---------- RECORD SET ----------

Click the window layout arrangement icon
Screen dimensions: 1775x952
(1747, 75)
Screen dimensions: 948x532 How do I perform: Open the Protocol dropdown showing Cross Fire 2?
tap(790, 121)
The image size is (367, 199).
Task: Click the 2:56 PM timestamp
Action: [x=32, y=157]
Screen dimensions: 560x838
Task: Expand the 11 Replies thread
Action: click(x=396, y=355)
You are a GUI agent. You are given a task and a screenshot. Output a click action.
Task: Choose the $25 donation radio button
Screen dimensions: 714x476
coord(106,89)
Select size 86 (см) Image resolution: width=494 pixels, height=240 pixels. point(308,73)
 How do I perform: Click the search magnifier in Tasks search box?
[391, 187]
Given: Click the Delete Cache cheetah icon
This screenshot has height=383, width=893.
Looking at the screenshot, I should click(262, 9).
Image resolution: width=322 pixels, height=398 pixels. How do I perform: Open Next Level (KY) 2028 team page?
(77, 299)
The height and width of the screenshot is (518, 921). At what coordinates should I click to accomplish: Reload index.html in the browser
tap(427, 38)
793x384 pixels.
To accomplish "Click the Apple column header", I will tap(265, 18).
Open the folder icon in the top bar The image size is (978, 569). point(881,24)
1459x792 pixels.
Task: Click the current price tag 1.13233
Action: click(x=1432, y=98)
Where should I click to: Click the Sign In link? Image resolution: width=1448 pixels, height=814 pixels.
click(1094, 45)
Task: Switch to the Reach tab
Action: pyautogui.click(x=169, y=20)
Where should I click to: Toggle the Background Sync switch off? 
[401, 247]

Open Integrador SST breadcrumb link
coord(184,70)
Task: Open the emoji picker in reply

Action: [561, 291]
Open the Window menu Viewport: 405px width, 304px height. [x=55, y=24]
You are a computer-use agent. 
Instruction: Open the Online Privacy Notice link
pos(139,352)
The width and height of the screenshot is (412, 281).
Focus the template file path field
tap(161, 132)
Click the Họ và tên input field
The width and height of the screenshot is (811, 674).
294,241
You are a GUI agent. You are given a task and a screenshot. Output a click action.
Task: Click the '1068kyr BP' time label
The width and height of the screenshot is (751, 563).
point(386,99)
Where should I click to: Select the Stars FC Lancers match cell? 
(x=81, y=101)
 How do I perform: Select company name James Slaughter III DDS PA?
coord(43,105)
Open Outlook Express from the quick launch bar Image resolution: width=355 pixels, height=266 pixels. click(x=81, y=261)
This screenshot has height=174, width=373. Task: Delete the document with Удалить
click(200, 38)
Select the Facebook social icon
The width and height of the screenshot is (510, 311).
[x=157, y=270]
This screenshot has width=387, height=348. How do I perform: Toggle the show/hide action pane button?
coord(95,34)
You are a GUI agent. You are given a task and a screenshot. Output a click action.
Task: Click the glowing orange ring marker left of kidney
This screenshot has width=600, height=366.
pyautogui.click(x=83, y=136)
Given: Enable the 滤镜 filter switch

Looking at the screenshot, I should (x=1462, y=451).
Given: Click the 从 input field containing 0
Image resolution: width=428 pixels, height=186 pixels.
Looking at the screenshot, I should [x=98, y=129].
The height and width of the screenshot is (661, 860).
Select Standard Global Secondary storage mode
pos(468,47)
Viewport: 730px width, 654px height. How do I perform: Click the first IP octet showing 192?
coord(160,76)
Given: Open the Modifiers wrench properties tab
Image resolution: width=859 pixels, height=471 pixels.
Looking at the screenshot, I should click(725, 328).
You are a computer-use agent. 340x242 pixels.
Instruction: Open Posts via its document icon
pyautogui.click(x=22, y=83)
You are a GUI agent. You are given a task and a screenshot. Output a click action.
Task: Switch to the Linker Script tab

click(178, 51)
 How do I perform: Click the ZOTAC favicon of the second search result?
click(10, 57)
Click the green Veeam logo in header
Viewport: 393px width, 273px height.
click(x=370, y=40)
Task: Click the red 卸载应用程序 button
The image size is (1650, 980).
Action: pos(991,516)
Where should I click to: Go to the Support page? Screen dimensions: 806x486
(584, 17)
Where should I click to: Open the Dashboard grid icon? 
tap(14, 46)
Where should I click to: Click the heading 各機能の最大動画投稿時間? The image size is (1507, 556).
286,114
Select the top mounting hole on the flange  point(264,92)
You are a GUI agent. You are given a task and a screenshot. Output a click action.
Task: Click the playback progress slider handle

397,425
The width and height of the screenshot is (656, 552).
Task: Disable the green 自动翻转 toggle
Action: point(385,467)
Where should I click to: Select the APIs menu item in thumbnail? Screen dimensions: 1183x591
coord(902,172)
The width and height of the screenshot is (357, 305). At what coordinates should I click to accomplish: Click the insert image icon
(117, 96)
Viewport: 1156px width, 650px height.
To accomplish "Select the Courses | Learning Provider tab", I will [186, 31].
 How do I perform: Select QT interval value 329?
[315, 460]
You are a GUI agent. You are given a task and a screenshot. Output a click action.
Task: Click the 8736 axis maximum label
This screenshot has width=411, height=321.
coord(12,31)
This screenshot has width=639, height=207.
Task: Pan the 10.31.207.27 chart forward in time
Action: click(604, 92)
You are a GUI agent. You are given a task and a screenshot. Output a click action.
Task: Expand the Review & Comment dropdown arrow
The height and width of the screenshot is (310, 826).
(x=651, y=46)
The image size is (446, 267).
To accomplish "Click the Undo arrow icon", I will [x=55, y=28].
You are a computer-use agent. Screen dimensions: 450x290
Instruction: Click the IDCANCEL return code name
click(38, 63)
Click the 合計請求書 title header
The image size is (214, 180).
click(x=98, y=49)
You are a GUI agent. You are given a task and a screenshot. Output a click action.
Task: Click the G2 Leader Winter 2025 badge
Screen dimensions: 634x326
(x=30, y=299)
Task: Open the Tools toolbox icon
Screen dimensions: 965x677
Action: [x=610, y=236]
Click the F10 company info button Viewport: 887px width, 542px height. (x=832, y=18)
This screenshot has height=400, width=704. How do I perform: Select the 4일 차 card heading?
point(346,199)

----------

WHAT THIS TASK INVOLVES ▸ Restate each entry above word for word.

COMPLETED EXERCISE ▸
Click the window layout arrangement icon
Screen dimensions: 1775x952
(1747, 75)
Screen dimensions: 948x532 How do I perform: Open the Protocol dropdown showing Cross Fire 2?
tap(790, 121)
The image size is (367, 199).
Task: Click the 2:56 PM timestamp
Action: [x=32, y=157]
Screen dimensions: 560x838
Task: Expand the 11 Replies thread
Action: click(x=396, y=355)
You are a GUI agent. You are given a task and a screenshot. Output a click action.
Task: Choose the $25 donation radio button
Screen dimensions: 714x476
coord(106,89)
Select size 86 (см) Image resolution: width=494 pixels, height=240 pixels. point(308,73)
 How do I perform: Click the search magnifier in Tasks search box?
[391, 187]
Given: Click the Delete Cache cheetah icon
This screenshot has height=383, width=893.
Looking at the screenshot, I should click(262, 9).
Image resolution: width=322 pixels, height=398 pixels. How do I perform: Open Next Level (KY) 2028 team page?
(77, 299)
The height and width of the screenshot is (518, 921). At what coordinates should I click to accomplish: Reload index.html in the browser
tap(427, 38)
793x384 pixels.
To accomplish "Click the Apple column header", I will tap(265, 18).
Open the folder icon in the top bar The image size is (978, 569). point(881,24)
1459x792 pixels.
Task: Click the current price tag 1.13233
Action: click(x=1432, y=98)
Where should I click to: Click the Sign In link? Image resolution: width=1448 pixels, height=814 pixels.
click(1094, 45)
Task: Switch to the Reach tab
Action: pyautogui.click(x=169, y=20)
Where should I click to: Toggle the Background Sync switch off? 
[401, 247]

Open Integrador SST breadcrumb link
coord(184,70)
Task: Open the emoji picker in reply

Action: [561, 291]
Open the Window menu Viewport: 405px width, 304px height. [x=55, y=24]
You are a computer-use agent. 
Instruction: Open the Online Privacy Notice link
pos(139,352)
The width and height of the screenshot is (412, 281).
Focus the template file path field
tap(161, 132)
Click the Họ và tên input field
The width and height of the screenshot is (811, 674).
294,241
You are a GUI agent. You are given a task and a screenshot. Output a click action.
Task: Click the '1068kyr BP' time label
The width and height of the screenshot is (751, 563).
point(386,99)
Where should I click to: Select the Stars FC Lancers match cell? 
(x=81, y=101)
 How do I perform: Select company name James Slaughter III DDS PA?
coord(43,105)
Open Outlook Express from the quick launch bar Image resolution: width=355 pixels, height=266 pixels. click(x=81, y=261)
This screenshot has height=174, width=373. Task: Delete the document with Удалить
click(200, 38)
Select the Facebook social icon
The width and height of the screenshot is (510, 311).
[x=157, y=270]
This screenshot has width=387, height=348. How do I perform: Toggle the show/hide action pane button?
coord(95,34)
You are a GUI agent. You are given a task and a screenshot. Output a click action.
Task: Click the glowing orange ring marker left of kidney
This screenshot has width=600, height=366.
pyautogui.click(x=83, y=136)
Given: Enable the 滤镜 filter switch

Looking at the screenshot, I should (x=1462, y=451).
Given: Click the 从 input field containing 0
Image resolution: width=428 pixels, height=186 pixels.
Looking at the screenshot, I should [x=98, y=129].
The height and width of the screenshot is (661, 860).
Select Standard Global Secondary storage mode
pos(468,47)
Viewport: 730px width, 654px height. How do I perform: Click the first IP octet showing 192?
coord(160,76)
Given: Open the Modifiers wrench properties tab
Image resolution: width=859 pixels, height=471 pixels.
Looking at the screenshot, I should click(725, 328).
You are a computer-use agent. 340x242 pixels.
Instruction: Open Posts via its document icon
pyautogui.click(x=22, y=83)
You are a GUI agent. You are given a task and a screenshot. Output a click action.
Task: Switch to the Linker Script tab

click(178, 51)
 How do I perform: Click the ZOTAC favicon of the second search result?
click(10, 57)
Click the green Veeam logo in header
Viewport: 393px width, 273px height.
click(x=370, y=40)
Task: Click the red 卸载应用程序 button
The image size is (1650, 980).
Action: pos(991,516)
Where should I click to: Go to the Support page? Screen dimensions: 806x486
(584, 17)
Where should I click to: Open the Dashboard grid icon? 
tap(14, 46)
Where should I click to: Click the heading 各機能の最大動画投稿時間? The image size is (1507, 556).
286,114
Select the top mounting hole on the flange  point(264,92)
You are a GUI agent. You are given a task and a screenshot. Output a click action.
Task: Click the playback progress slider handle

397,425
The width and height of the screenshot is (656, 552).
Task: Disable the green 自动翻转 toggle
Action: point(385,467)
Where should I click to: Select the APIs menu item in thumbnail? Screen dimensions: 1183x591
coord(902,172)
The width and height of the screenshot is (357, 305). At what coordinates should I click to accomplish: Click the insert image icon
(117, 96)
Viewport: 1156px width, 650px height.
To accomplish "Select the Courses | Learning Provider tab", I will [186, 31].
 How do I perform: Select QT interval value 329?
[315, 460]
You are a GUI agent. You are given a task and a screenshot. Output a click action.
Task: Click the 8736 axis maximum label
This screenshot has width=411, height=321.
coord(12,31)
This screenshot has width=639, height=207.
Task: Pan the 10.31.207.27 chart forward in time
Action: click(604, 92)
You are a GUI agent. You are given a task and a screenshot. Output a click action.
Task: Expand the Review & Comment dropdown arrow
The height and width of the screenshot is (310, 826).
(x=651, y=46)
The image size is (446, 267).
To accomplish "Click the Undo arrow icon", I will [x=55, y=28].
You are a computer-use agent. Screen dimensions: 450x290
Instruction: Click the IDCANCEL return code name
click(38, 63)
Click the 合計請求書 title header
The image size is (214, 180).
click(x=98, y=49)
You are a GUI agent. You are given a task and a screenshot. Output a click action.
Task: Click the G2 Leader Winter 2025 badge
Screen dimensions: 634x326
(x=30, y=299)
Task: Open the Tools toolbox icon
Screen dimensions: 965x677
Action: [x=610, y=236]
Click the F10 company info button Viewport: 887px width, 542px height. (x=832, y=18)
This screenshot has height=400, width=704. How do I perform: Select the 4일 차 card heading?
point(346,199)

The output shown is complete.